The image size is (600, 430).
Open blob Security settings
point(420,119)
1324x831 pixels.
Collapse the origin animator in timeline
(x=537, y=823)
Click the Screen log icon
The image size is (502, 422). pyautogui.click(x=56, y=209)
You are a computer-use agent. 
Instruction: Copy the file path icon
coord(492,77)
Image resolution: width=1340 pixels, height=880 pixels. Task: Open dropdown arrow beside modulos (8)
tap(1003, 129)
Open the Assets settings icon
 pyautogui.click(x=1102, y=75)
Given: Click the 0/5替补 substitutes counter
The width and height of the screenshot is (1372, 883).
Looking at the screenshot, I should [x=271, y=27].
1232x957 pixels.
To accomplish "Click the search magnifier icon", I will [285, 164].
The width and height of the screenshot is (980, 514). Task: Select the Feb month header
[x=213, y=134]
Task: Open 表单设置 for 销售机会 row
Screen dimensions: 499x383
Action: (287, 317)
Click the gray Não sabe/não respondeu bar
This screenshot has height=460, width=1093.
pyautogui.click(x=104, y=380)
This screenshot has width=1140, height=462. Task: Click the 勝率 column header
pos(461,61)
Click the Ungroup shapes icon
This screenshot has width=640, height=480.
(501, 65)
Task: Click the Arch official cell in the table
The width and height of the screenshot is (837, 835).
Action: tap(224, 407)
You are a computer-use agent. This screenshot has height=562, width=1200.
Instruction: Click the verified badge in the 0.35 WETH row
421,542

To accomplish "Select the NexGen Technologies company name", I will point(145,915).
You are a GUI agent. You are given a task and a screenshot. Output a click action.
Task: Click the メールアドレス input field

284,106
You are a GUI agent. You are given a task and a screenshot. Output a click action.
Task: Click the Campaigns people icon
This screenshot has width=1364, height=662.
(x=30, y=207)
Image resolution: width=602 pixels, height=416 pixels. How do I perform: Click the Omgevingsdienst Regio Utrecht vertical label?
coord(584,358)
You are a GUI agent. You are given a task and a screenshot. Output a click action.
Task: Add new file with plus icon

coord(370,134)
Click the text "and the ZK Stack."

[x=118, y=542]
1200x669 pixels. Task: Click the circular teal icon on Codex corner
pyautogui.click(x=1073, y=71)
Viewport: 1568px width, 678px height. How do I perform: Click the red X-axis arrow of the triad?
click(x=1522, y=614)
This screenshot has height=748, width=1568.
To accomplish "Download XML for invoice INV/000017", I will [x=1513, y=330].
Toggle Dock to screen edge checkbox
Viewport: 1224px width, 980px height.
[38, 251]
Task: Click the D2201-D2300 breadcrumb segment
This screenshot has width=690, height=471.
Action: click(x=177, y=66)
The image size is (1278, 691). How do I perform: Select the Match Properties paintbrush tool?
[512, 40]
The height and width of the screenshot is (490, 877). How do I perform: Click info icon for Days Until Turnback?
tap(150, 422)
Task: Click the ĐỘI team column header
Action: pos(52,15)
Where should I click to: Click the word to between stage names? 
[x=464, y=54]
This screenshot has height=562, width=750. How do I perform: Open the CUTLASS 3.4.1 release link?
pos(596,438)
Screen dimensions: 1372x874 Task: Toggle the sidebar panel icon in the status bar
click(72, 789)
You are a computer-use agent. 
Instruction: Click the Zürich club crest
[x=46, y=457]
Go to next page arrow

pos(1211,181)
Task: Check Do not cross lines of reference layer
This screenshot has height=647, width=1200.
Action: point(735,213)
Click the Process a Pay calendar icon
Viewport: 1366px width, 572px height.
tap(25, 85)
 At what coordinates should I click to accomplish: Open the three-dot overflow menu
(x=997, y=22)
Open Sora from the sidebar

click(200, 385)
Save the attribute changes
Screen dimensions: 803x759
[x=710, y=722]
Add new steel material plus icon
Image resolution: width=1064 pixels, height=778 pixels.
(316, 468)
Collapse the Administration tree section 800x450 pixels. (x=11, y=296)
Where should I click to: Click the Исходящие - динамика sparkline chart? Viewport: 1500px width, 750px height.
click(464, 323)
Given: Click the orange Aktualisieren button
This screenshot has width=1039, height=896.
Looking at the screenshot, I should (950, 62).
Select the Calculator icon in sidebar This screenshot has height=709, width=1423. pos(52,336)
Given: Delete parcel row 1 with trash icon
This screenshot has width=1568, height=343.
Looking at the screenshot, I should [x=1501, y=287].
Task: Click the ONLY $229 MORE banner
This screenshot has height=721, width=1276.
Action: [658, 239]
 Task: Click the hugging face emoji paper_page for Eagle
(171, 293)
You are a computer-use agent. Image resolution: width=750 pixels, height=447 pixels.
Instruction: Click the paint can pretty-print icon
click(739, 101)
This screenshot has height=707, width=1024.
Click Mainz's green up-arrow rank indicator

--------------------------------------------------

> **YOUR TASK**: What is needed is a faithful transcription of every entry.

> **THE ANSWER**:
The image size is (600, 430).
Open blob Security settings
point(420,119)
1324x831 pixels.
Collapse the origin animator in timeline
(x=537, y=823)
Click the Screen log icon
The image size is (502, 422). pyautogui.click(x=56, y=209)
You are a computer-use agent. 
Instruction: Copy the file path icon
coord(492,77)
Image resolution: width=1340 pixels, height=880 pixels. Task: Open dropdown arrow beside modulos (8)
tap(1003, 129)
Open the Assets settings icon
 pyautogui.click(x=1102, y=75)
Given: Click the 0/5替补 substitutes counter
The width and height of the screenshot is (1372, 883).
Looking at the screenshot, I should [x=271, y=27].
1232x957 pixels.
To accomplish "Click the search magnifier icon", I will [285, 164].
The width and height of the screenshot is (980, 514). Task: Select the Feb month header
[x=213, y=134]
Task: Open 表单设置 for 销售机会 row
Screen dimensions: 499x383
Action: (287, 317)
Click the gray Não sabe/não respondeu bar
This screenshot has height=460, width=1093.
pyautogui.click(x=104, y=380)
This screenshot has width=1140, height=462. Task: Click the 勝率 column header
pos(461,61)
Click the Ungroup shapes icon
This screenshot has width=640, height=480.
(501, 65)
Task: Click the Arch official cell in the table
The width and height of the screenshot is (837, 835).
Action: tap(224, 407)
You are a computer-use agent. This screenshot has height=562, width=1200.
Instruction: Click the verified badge in the 0.35 WETH row
421,542

To accomplish "Select the NexGen Technologies company name", I will point(145,915).
You are a GUI agent. You are given a task and a screenshot. Output a click action.
Task: Click the メールアドレス input field

284,106
You are a GUI agent. You are given a task and a screenshot. Output a click action.
Task: Click the Campaigns people icon
This screenshot has width=1364, height=662.
(x=30, y=207)
Image resolution: width=602 pixels, height=416 pixels. How do I perform: Click the Omgevingsdienst Regio Utrecht vertical label?
coord(584,358)
You are a GUI agent. You are given a task and a screenshot. Output a click action.
Task: Add new file with plus icon

coord(370,134)
Click the text "and the ZK Stack."

[x=118, y=542]
1200x669 pixels. Task: Click the circular teal icon on Codex corner
pyautogui.click(x=1073, y=71)
Viewport: 1568px width, 678px height. How do I perform: Click the red X-axis arrow of the triad?
click(x=1522, y=614)
This screenshot has height=748, width=1568.
To accomplish "Download XML for invoice INV/000017", I will [x=1513, y=330].
Toggle Dock to screen edge checkbox
Viewport: 1224px width, 980px height.
[38, 251]
Task: Click the D2201-D2300 breadcrumb segment
This screenshot has width=690, height=471.
Action: click(x=177, y=66)
The image size is (1278, 691). How do I perform: Select the Match Properties paintbrush tool?
[512, 40]
The height and width of the screenshot is (490, 877). How do I perform: Click info icon for Days Until Turnback?
tap(150, 422)
Task: Click the ĐỘI team column header
Action: pos(52,15)
Where should I click to: Click the word to between stage names? 
[x=464, y=54]
This screenshot has height=562, width=750. How do I perform: Open the CUTLASS 3.4.1 release link?
pos(596,438)
Screen dimensions: 1372x874 Task: Toggle the sidebar panel icon in the status bar
click(72, 789)
You are a computer-use agent. 
Instruction: Click the Zürich club crest
[x=46, y=457]
Go to next page arrow

pos(1211,181)
Task: Check Do not cross lines of reference layer
This screenshot has height=647, width=1200.
Action: point(735,213)
Click the Process a Pay calendar icon
Viewport: 1366px width, 572px height.
tap(25, 85)
 At what coordinates should I click to accomplish: Open the three-dot overflow menu
(x=997, y=22)
Open Sora from the sidebar

click(200, 385)
Save the attribute changes
Screen dimensions: 803x759
[x=710, y=722]
Add new steel material plus icon
Image resolution: width=1064 pixels, height=778 pixels.
(316, 468)
Collapse the Administration tree section 800x450 pixels. (x=11, y=296)
Where should I click to: Click the Исходящие - динамика sparkline chart? Viewport: 1500px width, 750px height.
click(464, 323)
Given: Click the orange Aktualisieren button
This screenshot has width=1039, height=896.
Looking at the screenshot, I should (950, 62).
Select the Calculator icon in sidebar This screenshot has height=709, width=1423. pos(52,336)
Given: Delete parcel row 1 with trash icon
This screenshot has width=1568, height=343.
Looking at the screenshot, I should [x=1501, y=287].
Task: Click the ONLY $229 MORE banner
This screenshot has height=721, width=1276.
Action: [658, 239]
 Task: Click the hugging face emoji paper_page for Eagle
(171, 293)
You are a computer-use agent. Image resolution: width=750 pixels, height=447 pixels.
Instruction: Click the paint can pretty-print icon
click(739, 101)
This screenshot has height=707, width=1024.
Click Mainz's green up-arrow rank indicator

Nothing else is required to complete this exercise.